2. The microrheological probe according to claim 1, wherein the micro or nanometer scale particles have a shape selected from the group consisting of helical, rod-like, disc and ellipsoidal.

3. The microrheological probe according to claim 1, wherein the micro or nanometer scale particles have a length ranging from 100 nm to 100 µm.

4. The microrheological probe according to claim 1, wherein the magnetic material exhibits ferromagnetic characteristics.

5. The microrheological probe according to claim 1, wherein the magnetic material is selected from Iron, Cobalt, Neodymium, Samarium, Nickel, and alloys thereof.

6. The microrheological probe according to claim 1, wherein the micro or nanometer scale particles are made of a magnetic material.
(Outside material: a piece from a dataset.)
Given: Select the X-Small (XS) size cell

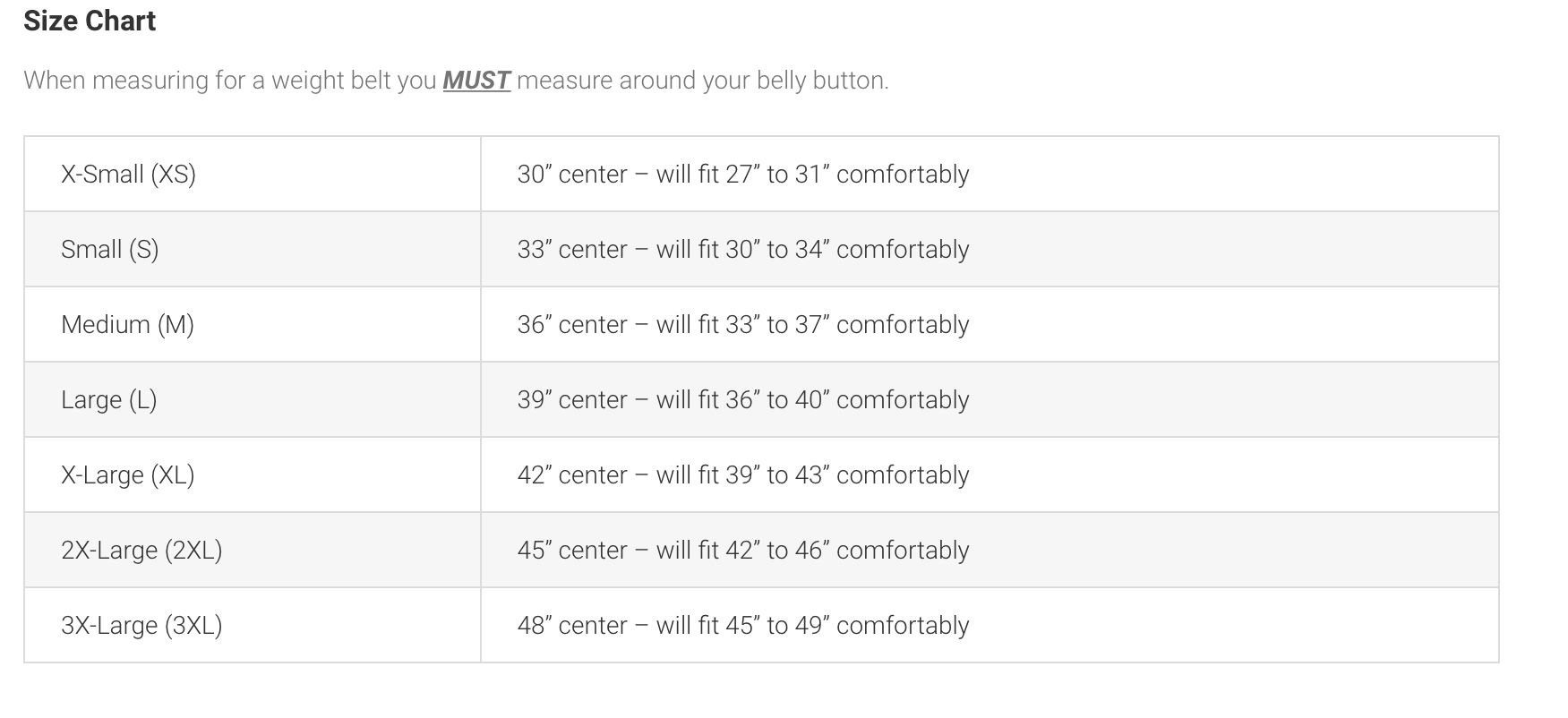Looking at the screenshot, I should 253,174.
7. The microrheological probe according to claim 1, wherein the micro or nanometer scale particles are made of a non-magnetic material with a magnetic material coated on their surface.
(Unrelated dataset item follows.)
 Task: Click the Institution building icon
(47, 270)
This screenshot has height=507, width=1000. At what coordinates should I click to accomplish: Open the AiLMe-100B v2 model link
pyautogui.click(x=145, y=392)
8. The microrheological probe according to claim 7, wherein thickness of the magnetic material based coating is ranging from 1 nm to 100 µm.

9. The microrheological probe according to claim 7, wherein the probe comprises an adhesive layer between a surface of the micro or nanometer scale particles and the magnetic material based coating.
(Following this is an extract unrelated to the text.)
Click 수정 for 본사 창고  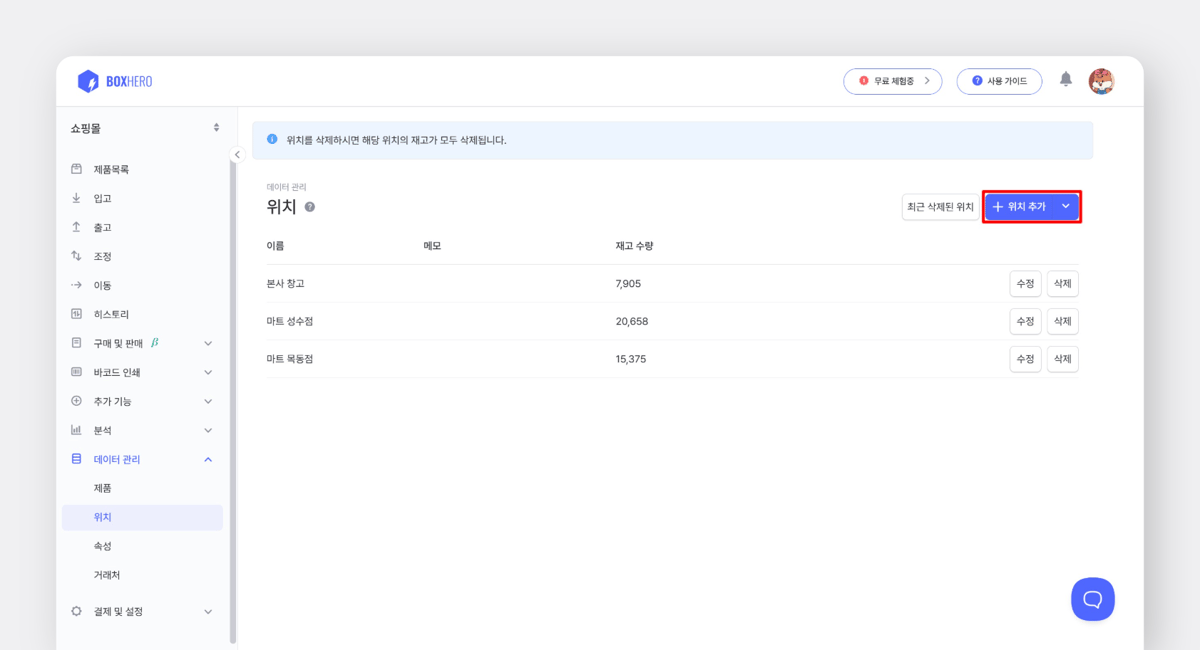point(1025,284)
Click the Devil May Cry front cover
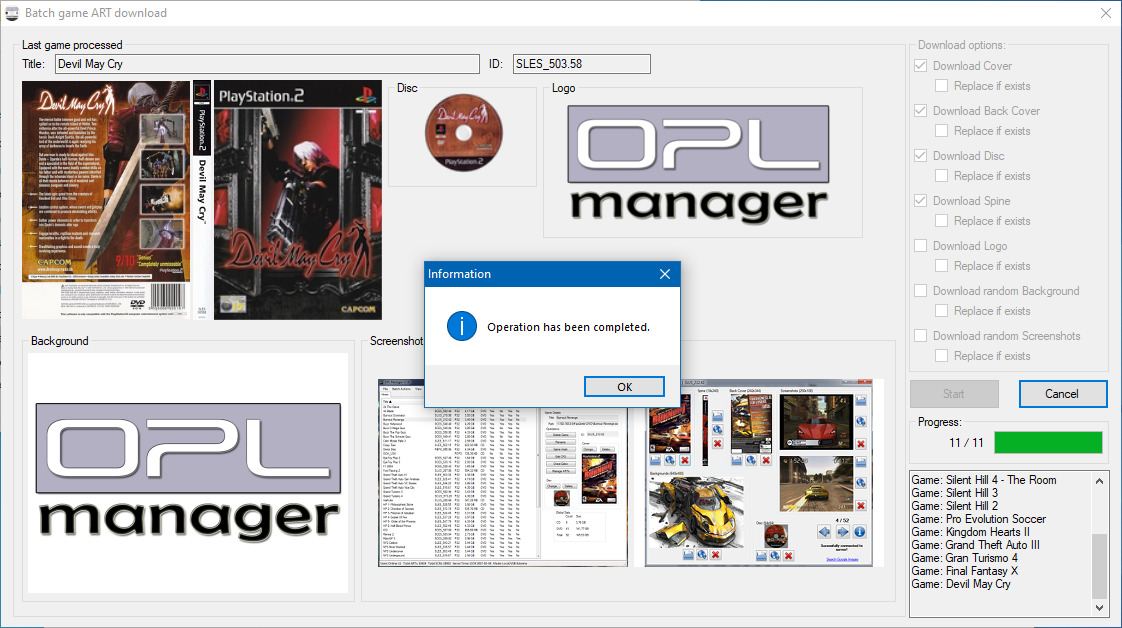This screenshot has width=1122, height=628. pyautogui.click(x=298, y=200)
10. The microrheological probe according to claim 9, wherein the adhesive layer has a thickness ranging from 0.1 nm to 10 µm.

11. The microrheological probe according to claim 1, wherein the probe is trackable.

12. The microrheological probe according to claim 1, wherein the probe has ability of being torqued or translated externally.

13. The microrheological probe according to claim 1, wherein the probe exhibits a variety of dynamic configurations when dispersed in a fluid and subjected to a rotating or oscillating magnetic field.

14. The microrheological probe according to claim 1, wherein the probe is controllably translated when dispersed in a fluid and subjected to a rotating or oscillating magnetic field.

15. A method for fabricating a microrheological probe comprising the steps of:
a) providing micro or nanometer scale particles using physical vapor deposition technique, wherein each of the particles have elongated structure and have a shape selected from the group consisting of helical, rod-like, disc and ellipsoidal;
b) evaporatively depositing an adhesive layer on the surface of micro or nanometer scale particles;
c) evaporatively depositing a magnetic material on the adhesive layer.
16. The method according to claim 15, where the magnetic material is attached to the micro and nanometer scale particles using chemical vapor deposition.

17. A method according to claim 15, where the magnetic material is attached to the micro and nanometer scale particles using chemical functionalization.

18. A method according to claim 15, where the micro and nanometer size particles are made of a magnetic material deposited using a physical vapor deposition technique.

19. The method according to claim 15, wherein the micro or nanometer scale particles are fabricated using glancing angle deposition (GLAD) technique.

20. The method according to claim 15, wherein deposition of the adhesive layer and magnetic material in steps (b) and (c) is carried out by any or a combination of sputtering, pulsed laser deposition, thermal evaporation or electron beam evaporation.

21. A rheometer comprising:
at least one microrheological probe dispersed in a chamber filled with a fluid;
at least one permanent magnet or electromagnetic coil to actuate the probe externally;
an imaging system to capture dynamics and speed of the probe; and
a means to receive and analyze captured images from the imaging system.

22. The rheometer according to claim 21, wherein the chamber is a microfluidic chamber having one or more microfluidic channels.

23. The rheometer according to claim 21, wherein the fluid inside the chamber has a plurality of components, and wherein the at least one microrheological probe is controllably maneuvered in the chamber to obtain local rheological information.

24. The rheometer according to claim 21, wherein the rheological properties of the fluid inside the chamber varies as a function of time.